La statua, in legno, di pregevole fattura, è attribuita al Maragliano e fu acquistata nel 1740 ed era di pertinenza del Santuario della Madonna del Lago. Nel 1746 fu costruita in gesso e mattoni una statua della stessa Madonna e posizionata nella medesima nicchia ma tale opera venne tolta nel 1925 da don Stringa e al suo posto fu collocata l’attuale statua in legno, mentre la statua del Maragliano fu spostata nella chiesa parrocchiale di San Giovanni.

L’altare della Madonna del Rosario

“L’altare è istituito nella vecchia Parrocchiale dalla Compagnia del Rosario nel 1630 e ha mantenuto la stessa dedicazione e figura e ancora nel inventario del 1813 era del Patronato della detta Compagnia. Nel 1911 viene chiesto di sostituire l’altare con uno in marmo ma non fu fatto niente.
Nel 1746 l’altare è arredato con la statua della Madonna del Rosario realizzata in gesso, con base in mattoni, che viene rimossa nel 1928 per posizionarvi la Madonna in legno, opera attribuita a Anton Giulio Maragliano. L’attribuzione sembra attendibile; gli angeli facenti parte della gruppo della “Madonna” sembrano esecuzioni giovanili del Maragliano nel suo primo periodo di attività.”

La statua della Beata Vergine del Rosario è stata recentemente restaurata nell’atelier milanese della restauratrice Sonia Bozzini.
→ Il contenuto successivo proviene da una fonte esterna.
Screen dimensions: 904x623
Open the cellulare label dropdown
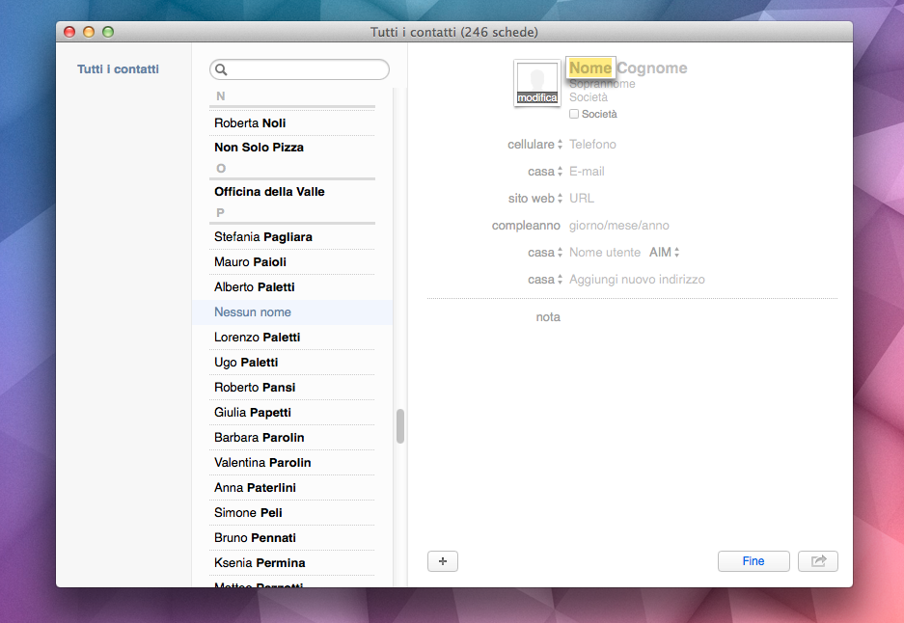534,145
L’altare della Madonna del Carmine

Esisteva nella Chiesa Parrocchiale anche l’altare della Madonna del Carmine, che era una Cappellania ed era di proprietà dei nobili Gatti del Castello. Il prete addetto a tale altare aveva il compito di riscuotere gli affitti dei vari lasciti e celebrarvi la messa ogni giorno. Davanti all’altare esisteva una pietra in arenaria locale che serviva come coperchio alla tomba dei Gatti che avevano il diritto di essere sepolti in Chiesa.

Ringrazio Nadia Fantone, admin del gruppo GARBAGNA racconta…….., per avermi aiutato nella compilazione di questo articolo. Parte delle informazioni che qui trovate sono state ricavate da: Villa Massimo, Garbagna, la Parrocchiale, Novi Ligure, Edizioni dell’Orso, 1986.